## [Assigned task]
Scan the listing below for the word "icon", then copy each line that has it.

## [Source data]

• • • • •

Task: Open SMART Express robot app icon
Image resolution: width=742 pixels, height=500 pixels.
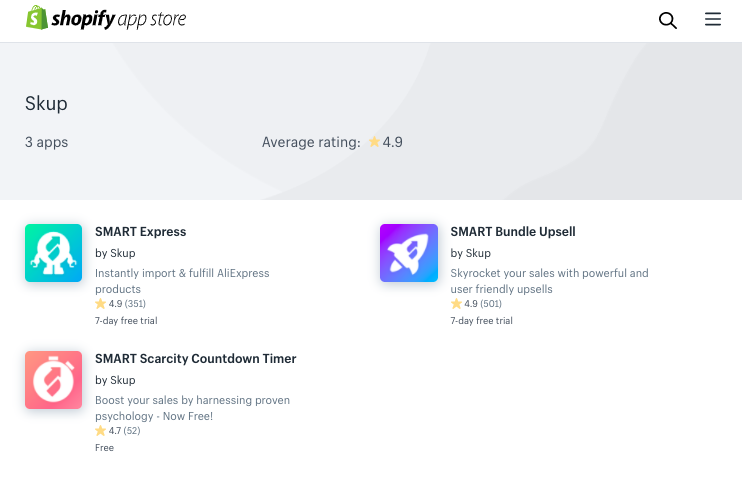Action: coord(53,253)
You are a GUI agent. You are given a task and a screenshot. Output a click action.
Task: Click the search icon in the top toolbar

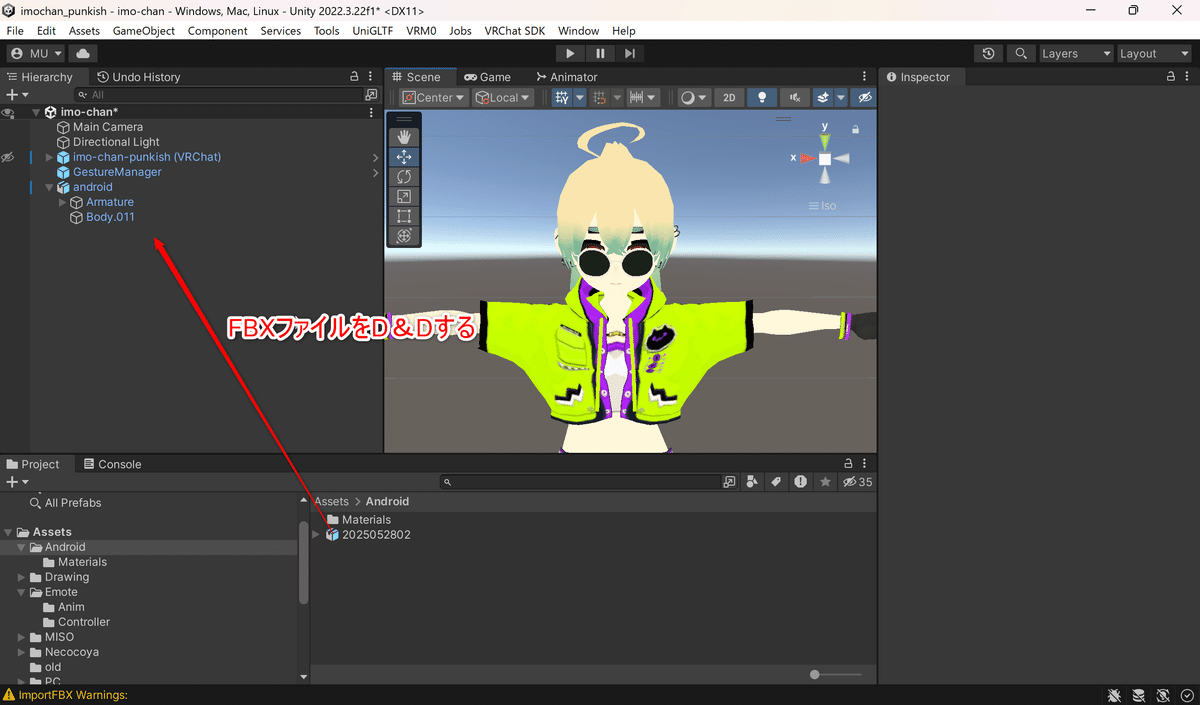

• • • • •

## [Written response]
Task: Open SMART Express robot app icon
Task: Click the search icon in the top toolbar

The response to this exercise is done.